***** SELECTED PASSAGE *****

There was another approach to inhibiting TNF and IL-seventeen combined, again, with a dual inhibitor. Some issues though potentially with immune complex formation and some side effects related to that, which are more tolerability issues than serious infectious events, but this too did not go forward. So we're kind of dipping our toe in the water over the years with potential combination therapies until this study. So until Vega, and I think everybody has hopefully heard of this study, you see the outline of it at the top. So it's a number of people, two fourteen people with moderately or severely active ulcerative colitis.
And they were randomized to the TNF inhibitor glimumab, the twenty three inhibitor guselkumab, or the combination. And you see the primary outcomes as you see them listed here, all sorts of different responses. What happened? Exactly what we would have hoped for, and that is the combination was much better. So the clinical response with TNF twenty three or both, much higher.
The endoscopic improvement. Histologic remission plus endoscopic improvement, much higher with the combination. And most importantly, there was not an increase in adverse events. So really outstanding data. And if you look on a mechanistic level as well.
So here are the clinical outcomes just shown in a different way graphically. This is, they also did, I mean, it's a lovely study. They did biopsy results of the colon, and what you would see is what you would hope to see with active treatment. So here's very active disease. There are a number of genes that are overexpressed.
The proteins are upregulated in ulcerative colitis. Some are downregulated. When you treat them, you see individually, you do have a benefit, but with combination therapy you see synergy. So you do better than with either therapy alone. So I think this is kind of, we're at the brink now of a new era of combination therapy driven by the outstanding positive data in ulcerative colitis, but now following up in other diseases.

***** RECORD EXCERPTS *****

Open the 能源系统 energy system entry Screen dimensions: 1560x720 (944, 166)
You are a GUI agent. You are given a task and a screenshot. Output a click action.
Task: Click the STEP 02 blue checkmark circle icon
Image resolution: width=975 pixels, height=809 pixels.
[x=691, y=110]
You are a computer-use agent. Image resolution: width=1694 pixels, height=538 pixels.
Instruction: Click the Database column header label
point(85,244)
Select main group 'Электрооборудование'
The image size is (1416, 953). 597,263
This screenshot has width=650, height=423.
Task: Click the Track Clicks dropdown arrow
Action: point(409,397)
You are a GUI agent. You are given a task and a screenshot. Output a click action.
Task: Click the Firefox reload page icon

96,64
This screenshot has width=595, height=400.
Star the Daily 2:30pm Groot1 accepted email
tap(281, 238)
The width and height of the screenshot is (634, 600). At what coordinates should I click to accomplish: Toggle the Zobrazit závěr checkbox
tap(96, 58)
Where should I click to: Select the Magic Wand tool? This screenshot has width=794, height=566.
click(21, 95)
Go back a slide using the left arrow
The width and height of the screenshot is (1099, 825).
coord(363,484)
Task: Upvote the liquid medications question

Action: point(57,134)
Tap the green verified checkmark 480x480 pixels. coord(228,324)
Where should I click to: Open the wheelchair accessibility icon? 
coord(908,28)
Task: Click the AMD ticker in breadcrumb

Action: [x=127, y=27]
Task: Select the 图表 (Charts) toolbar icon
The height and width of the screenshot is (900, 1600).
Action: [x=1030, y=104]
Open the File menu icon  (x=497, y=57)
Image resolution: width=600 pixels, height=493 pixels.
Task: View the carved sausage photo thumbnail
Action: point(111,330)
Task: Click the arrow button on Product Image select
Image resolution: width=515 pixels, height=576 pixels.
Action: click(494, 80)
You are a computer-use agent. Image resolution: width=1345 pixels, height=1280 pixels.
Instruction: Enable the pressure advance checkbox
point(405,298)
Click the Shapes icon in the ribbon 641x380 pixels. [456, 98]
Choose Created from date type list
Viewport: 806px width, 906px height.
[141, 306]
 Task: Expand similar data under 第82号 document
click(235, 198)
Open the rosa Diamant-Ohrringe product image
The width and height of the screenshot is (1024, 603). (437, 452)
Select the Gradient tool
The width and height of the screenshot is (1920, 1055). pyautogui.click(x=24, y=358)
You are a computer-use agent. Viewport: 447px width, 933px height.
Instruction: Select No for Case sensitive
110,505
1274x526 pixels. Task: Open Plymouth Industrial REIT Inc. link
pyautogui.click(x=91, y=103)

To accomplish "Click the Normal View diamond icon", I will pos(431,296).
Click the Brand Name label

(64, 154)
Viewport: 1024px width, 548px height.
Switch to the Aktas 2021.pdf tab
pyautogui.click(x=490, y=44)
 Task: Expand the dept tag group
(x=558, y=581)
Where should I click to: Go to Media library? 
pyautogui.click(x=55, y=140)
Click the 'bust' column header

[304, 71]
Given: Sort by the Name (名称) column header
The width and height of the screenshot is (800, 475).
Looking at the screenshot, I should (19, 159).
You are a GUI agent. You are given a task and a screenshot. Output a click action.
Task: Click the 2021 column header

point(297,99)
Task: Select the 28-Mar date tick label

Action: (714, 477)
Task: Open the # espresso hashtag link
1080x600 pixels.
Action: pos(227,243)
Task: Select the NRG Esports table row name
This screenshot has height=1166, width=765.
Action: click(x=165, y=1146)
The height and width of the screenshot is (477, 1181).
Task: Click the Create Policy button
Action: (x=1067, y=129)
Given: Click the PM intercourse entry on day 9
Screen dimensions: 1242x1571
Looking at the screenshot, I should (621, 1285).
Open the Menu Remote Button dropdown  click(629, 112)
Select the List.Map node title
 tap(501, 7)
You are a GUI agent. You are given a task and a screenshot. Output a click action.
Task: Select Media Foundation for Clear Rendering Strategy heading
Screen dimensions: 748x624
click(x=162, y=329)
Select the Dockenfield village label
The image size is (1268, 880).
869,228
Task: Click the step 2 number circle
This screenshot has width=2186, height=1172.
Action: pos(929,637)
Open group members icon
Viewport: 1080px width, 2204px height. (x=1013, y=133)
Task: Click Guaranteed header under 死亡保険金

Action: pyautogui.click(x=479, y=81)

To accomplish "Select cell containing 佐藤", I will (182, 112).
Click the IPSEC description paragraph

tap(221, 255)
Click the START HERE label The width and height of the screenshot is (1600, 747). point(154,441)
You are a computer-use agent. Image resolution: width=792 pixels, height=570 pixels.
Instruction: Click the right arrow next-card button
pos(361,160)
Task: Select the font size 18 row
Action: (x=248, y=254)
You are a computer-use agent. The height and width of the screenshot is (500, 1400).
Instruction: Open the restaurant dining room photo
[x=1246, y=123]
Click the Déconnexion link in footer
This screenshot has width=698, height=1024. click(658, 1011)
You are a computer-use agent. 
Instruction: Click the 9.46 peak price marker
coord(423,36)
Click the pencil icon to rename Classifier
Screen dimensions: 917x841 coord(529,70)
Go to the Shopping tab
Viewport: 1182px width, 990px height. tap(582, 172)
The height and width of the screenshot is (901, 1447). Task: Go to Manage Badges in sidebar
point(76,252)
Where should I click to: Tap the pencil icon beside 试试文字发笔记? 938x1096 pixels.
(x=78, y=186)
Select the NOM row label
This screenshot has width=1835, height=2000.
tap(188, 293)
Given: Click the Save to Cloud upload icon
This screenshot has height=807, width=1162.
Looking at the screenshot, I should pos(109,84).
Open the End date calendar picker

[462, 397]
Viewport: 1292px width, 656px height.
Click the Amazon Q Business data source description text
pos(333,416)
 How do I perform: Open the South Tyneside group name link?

*****

WHAT YOU WILL DO
Could you copy the talk on combination therapy between "The endoscopic improvement." and "level as well.", inclusive, swapping "adverse events" for "side effects"? The records stand apart from the talk on combination therapy.

RESULT FOR THIS TASK
The endoscopic improvement. Histologic remission plus endoscopic improvement, much higher with the combination. And most importantly, there was not an increase in side effects. So really outstanding data. And if you look on a mechanistic level as well.